Ivy Altomare, MD: Sure.
Terry Gernsheimer, MD: Then you see a more rapid response.
Ivy Altomare, MD: I am asking this in the outpatient setting. I do believe that if patients are hemorrhaging, we would use IVIG in an inpatient setting?
Terry Gernsheimer, MD: Yes. But even without hemorrhage, if I’m meeting them for the first time and they’ve got a very low count, they’re in the single digits, I will frequently add IVIG just to get them to move in the first place. And then that’ll last a little while. We know it’s going to ultimately come down. In the meantime, we can start to taper steroids because I’m going to start them together.
Ivy Altomare, MD: So, you’re tapering and knowing that this is very individualized. Your tapering, in general, lasts for what, 4 weeks, 6 weeks?
Terry Gernsheimer, MD: Four to 6 weeks. I would hope that I’d be pretty close to getting them off the drug somewhere in there. Or at that point, I’d be seeing that they’re not going to tolerate a further taper.
Ivy Altomare, MD: And you taper completely to off?
Terry Gernsheimer, MD: I try.
Ivy Altomare, MD: All right. Dr. McCrae, how do you use steroids in the frontline setting?
Keith R. McCrae, MD: My approach is pretty similar. I’ve used prednisone over the years.

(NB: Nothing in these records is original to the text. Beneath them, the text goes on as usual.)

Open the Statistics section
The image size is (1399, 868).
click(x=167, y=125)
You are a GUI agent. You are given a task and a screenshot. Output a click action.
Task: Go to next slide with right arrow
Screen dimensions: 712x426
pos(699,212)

As I see more and more dexamethasone, although papers suggest that it might be a little better, I’m not entirely convinced. I probably use it a little more often, but I would have the same general approach. When I do use dexamethasone, it’s mostly in younger patients. In a lot of these reports that you read, it says that there is no more toxicity with dexamethasone as compared to prednisone. That’s certainly not my experience, especially in older patients who are glucose intolerant or have a metabolic syndrome or other things. So, when I use prednisone, I usually start at a flat 60 mg. And then, once they respond, I taper it by about 10 mg per week. So, it’s about the same duration of taper. I just don’t go quite as high, perhaps, as Dr. Gernsheimer, initially.
Ivy Altomare, MD: And when you give the dexamethasone, what is your dose and what is your schedule?
Keith R. McCrae, MD: It’s the 40-mg/day dose for 4 days. If they haven’t had a strong response within 10 to 14 days, I’ll repeat that and just hope for the best. And then, if that doesn’t work, we go to plan B very quickly.